Regalado’s series was inspired by her own journey as an immigrant moving from Mexico City to New York City, where she went to pursue her career in photography and currently resides.

“In my case, for example, when I moved to the United States, I was able to bring very few things with me, and that made me think of what other woman would have chosen at that particular moment,” said Regalado.

Regalado began this project in New York City, but expanded to other regions of the states to create a more expansive series. The final series will feature 1,000 different photographs.

“After I finished I was really curious about what women from other areas of the U.S. would have brought with them,” Regalado said. Which led Regalado to take her project to places such as Idaho, Oregon, Texas, California and Illinois.

The series is made up of portraits of woman looking into the camera in front of a white background, then next to their photograph is another of an object, also placed against a white background.

“Each object represents her connection with Mexico,” Regalado said. “It could be either an object that’s traveled the immigration journey, it could be something that they brought up or that somebody sent them.”

The framing and set-up of the photographs is very deliberate and meant to create a more accessible story to a wide audience.

“The format is inspired by identification pictures,” Regalado said. “The objects are inspired by how archeological artifacts are catalogued. Both together, the aesthetics, I was looking for something that is familiar to any audience.”

For each woman and object photographed, there is an accompanying text, written by the woman featured, that tells the story of why she chose her object and how it connects her to Mexico.

“I am really thrilled and honored to be able to show for the first time this project for Mexico Week,” Regalado said.

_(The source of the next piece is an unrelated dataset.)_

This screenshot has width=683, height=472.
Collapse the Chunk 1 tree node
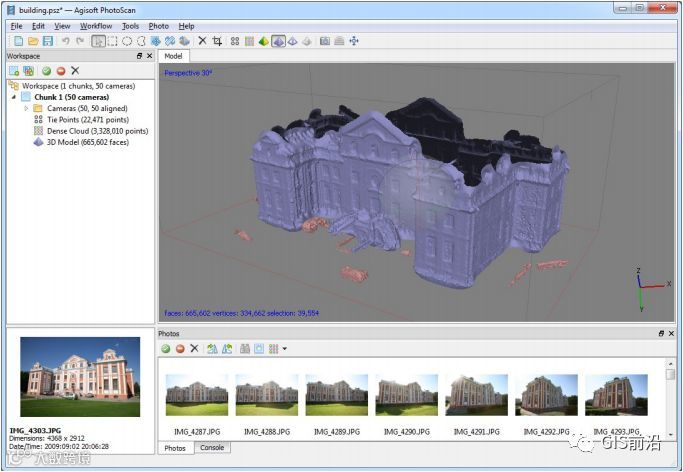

When Regalado originally came to Boise to work on this project, it was during the time of the Latin American Arts Festival that Test organized.

“It tells me that there is continually interest in these kinds of projects and in Mexican culture, particularly in the Boise area,” Regalado said.

Test is confident that Mexico Week will be able to continue as an annual event for years to come.

“I think now is the time to bring it about and, of course, make Idaho and Idahoans aware of the larger world that exists beyond our borders,” Test said.